A set of hyperparameters were optimized through a combination of automatic, random searching, and further manual tuning to reduce overfitting, while ensuring good F1 scores and reliable training times for the Aosta Valley dataset. The parameters that were tuned in this work were the number of estimator (namely, the number of trees in the forest), the maximum depth (namely, the maximum number of levels in each decision tree), the minimum sample leaf (namely, minimum number of data points placed in a node before the node is split), and the minimum sample split (namely, minimum number of data points needed to split an internal node). Others default hyperparameters were not modified.

In addition to the general training strategy above, a random forest algorithm was also trained using the Aosta Valley dataset separately for each year, with 80 % of the data used in training and then an out-of-bag validation with the remaining 20 % of the same year of data. The aim of this further test was to investigate the possible correlation between the performance of the classification by the random forest algorithm and annual weather characteristics. For each year, the F1 score for the test sample was analyzed against annual mean values of features used for the classification, computing correlation factors.

Finally, we mapped classification results as a function of feature values to shed light on the decision process taken by the random forest in classifying snow vs. grass/bare ground vs. random errors and how they relate to the original classification by operational forecasters.

4 Results

4.1 Training and test performances: Aosta Valley

The macro-averaged F1 score of classification for the Aosta Valley dataset during the testing phase was 0.96, with a precision value of 0.97 and a recall of 0.95 (Fig. 4a).
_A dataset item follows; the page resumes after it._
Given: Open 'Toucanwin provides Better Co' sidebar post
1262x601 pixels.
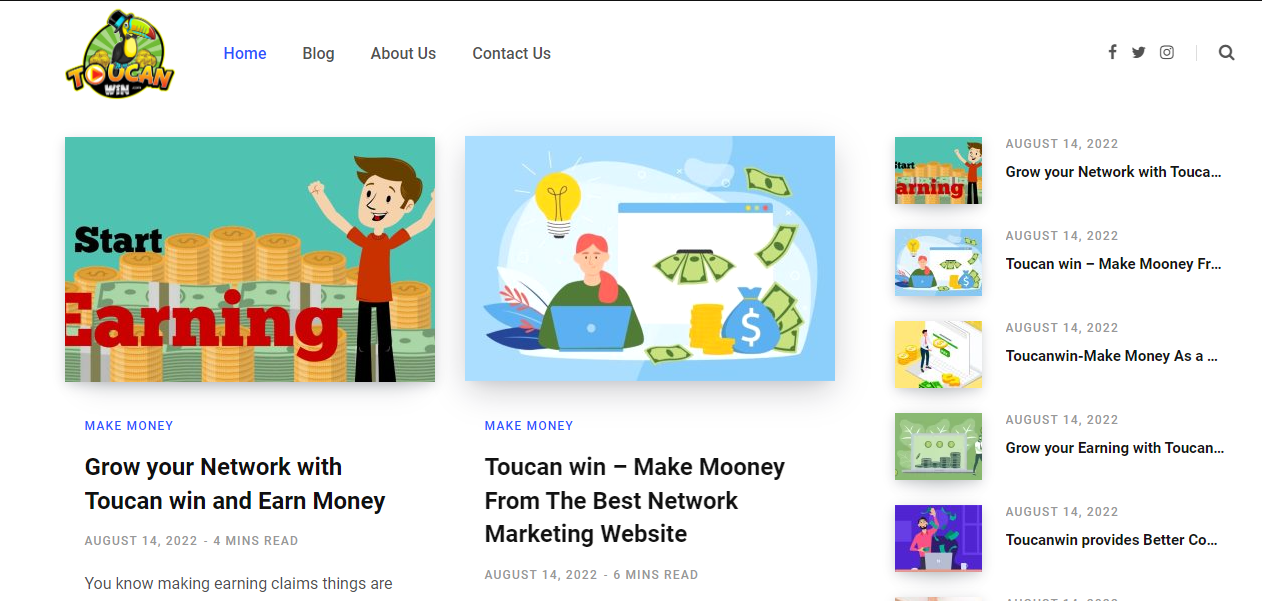Looking at the screenshot, I should point(1112,539).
In detail, the random forest scored 0.99 in both precision and recall for the classification of snow data. In the classification of grass/bare ground, recall was maximum (1), with a precision of 0.99. Lower values were obtained in the classification of random errors, with a recall of 0.86 and a precision of 0.93, resulting in an F1 score of 0.89. Most of the snow-depth data and grass/bare-ground data were correctly classified (45.94 % and 46.45 %; 49 % and 49.19 %), while a comparatively large sample of error data that was misclassified as snow (0.50 % and 4.43 %; Fig. 4b). Overall, the model resulted in being equally precise and robust in snow and grass/bare-ground classification, while the precision and recall of the random-error class were lower compared to the other two classes (F1 score for snow and grass/bare-ground classes of 0.99 and F1 score for random-error classes of 0.89). As a whole, the model tested in Aosta Valley proved to be slightly more precise than robust (precision 0.97, recall 0.95).

Figure 4(a) Model performances in prediction mode for the test dataset in Aosta Valley. Each set of columns reports the values of precision, recall, and F1 score for the three classes, while the last group on the right shows the macro-averaged values referring to the random forest performances as a whole. The dashed black line is a reference for the macro-averaged F1 score of the random forest. (b) Confusion matrix.


In order to identify recurring patterns in snow cover and grass cover classification during the hydrological year, we visually screened results of the random forest classifier for all data and hydrological years. Figure 5 reports examples for two snow-depth sensor locations (October 2016 to September 2017), which were randomly selected from the entire pool of 43 snow-depth sensors throughout 18 years of the Aosta Valley domain. Note that we removed samples used for the random forest training. We found an expected tendency of the random forest to misclassify snow as grass/bare ground during transitional periods at the beginning and at the end of the snow season (Fig. 5a2), especially when snow cover and grass height are comparable (Fig. 5b2 and b3). Moreover, the random forest sometimes misinterprets settling during the snow period.

Figure 5Application of random forest on two Aosta Valley snow-depth sensors locations from October 2016 to September 2017. The first row displays the samples of snow height, grass/bare ground, and error correctly classified by the model. In blue are the correctly classified snow samples, in green the correctly classified grass samples, and in orange the correctly classified errors. The second row shows misclassified snow height in red, and the third row reports misclassified grass/bare-ground samples in purple. Data refer to a hydrological year.


4.2 Model configuration

The best set of parameters for the development of the random forest resulted in a number of estimators equal to 500, a maximum depth of 40, a minimum sample leaf equal to 1, and a minimum sample split equal to 2. The choice of the best set of features was initially driven by the F1 macro-average obtained on the test set (Table 2, featuring combination sets from T1 to T7); then, training time was also considered as a discriminant (+10 min for T6 compared to T7). Hence, the set of features selected as the best consisted of the snow-depth record measured by the snow-depth sensor, elevation, aspect, concurrent air temperature, incoming shortwave radiation, cumulative precipitation, relative humidity, and the day of the year to capture seasonality (Table 2, set T7). Regarding elevation and aspect, previous studies have shown that geographic location and elevation indeed contribute to improving machine learning model performance (Bair et al.2018).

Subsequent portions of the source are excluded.